There are 310 million Americans. The FCC publishes some statistics on telephone usage but I can’t find just the simple total number of calls (see http://hraunfoss.fcc.gov/edocs_public/attachmatch/DOC-301823A1.pdf ). Back of the envelope the typical cell phone plan is 900 minutes and the average call might last 3 minutes so that’s 300 calls per month or 10 per day (if the 900 minutes are used up, which is probably not reasonable to assume, but this is back-of-the-envelope). Assume another 10 per day made on wired phones (lots of business lines and people whose only job is to answer the phone) and that’s 20 calls per day for the average person who uses a phone. We’ll subtract out the very young and old so that is 200 million people times 20 calls per day = 4 billion calls.

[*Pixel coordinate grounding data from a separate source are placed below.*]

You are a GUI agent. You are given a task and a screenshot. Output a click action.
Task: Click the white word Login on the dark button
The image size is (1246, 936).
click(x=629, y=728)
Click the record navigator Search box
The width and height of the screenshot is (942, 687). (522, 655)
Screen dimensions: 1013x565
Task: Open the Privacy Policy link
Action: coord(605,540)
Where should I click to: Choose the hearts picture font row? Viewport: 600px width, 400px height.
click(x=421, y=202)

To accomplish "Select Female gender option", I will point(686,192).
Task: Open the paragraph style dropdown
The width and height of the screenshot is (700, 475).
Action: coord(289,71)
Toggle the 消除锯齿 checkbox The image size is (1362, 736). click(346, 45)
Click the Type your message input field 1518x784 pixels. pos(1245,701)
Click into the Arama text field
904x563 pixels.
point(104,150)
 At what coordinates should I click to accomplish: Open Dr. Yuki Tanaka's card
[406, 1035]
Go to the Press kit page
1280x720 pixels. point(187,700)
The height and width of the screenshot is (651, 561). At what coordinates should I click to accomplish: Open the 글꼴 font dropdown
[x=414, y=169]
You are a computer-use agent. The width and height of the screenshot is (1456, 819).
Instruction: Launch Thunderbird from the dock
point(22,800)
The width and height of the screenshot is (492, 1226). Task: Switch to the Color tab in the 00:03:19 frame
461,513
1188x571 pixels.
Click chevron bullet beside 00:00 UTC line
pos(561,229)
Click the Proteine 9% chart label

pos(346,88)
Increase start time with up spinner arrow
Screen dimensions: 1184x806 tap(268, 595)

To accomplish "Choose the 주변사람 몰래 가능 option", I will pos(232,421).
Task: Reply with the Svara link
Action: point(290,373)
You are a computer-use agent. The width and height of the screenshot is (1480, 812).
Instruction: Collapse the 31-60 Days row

A call record has to include two 10-digit numbers, a date-time stamp, and a number of minutes. If it is wireless there is presumably some additional data about the cell(s), such as location or at least cell ID. That has to be 100 bytes per record. So the government would be collecting a minimum of 400 GB per day of information that would have to be stored in a data warehouse. The data warehouse machinery, such as links to additional dimensions, would at least double this to 800 GB. Round up to 1 TB to make calculation easier and that is 365 TB of data per year or a minimum of 1.6 petabytes for the years that the Obama Administration has been in power.

[I’ll be very interested to see comments from readers who work in this area and can tell me where the above calculations are wrong.]

Questions of civil liberties aside, it would seem that our government has created an interesting data warehousing challenge. Is 1.6 petabytes off the charts for size? No. This article says that eBay is at 9.2 petabytes and some individual telcos are in the same league.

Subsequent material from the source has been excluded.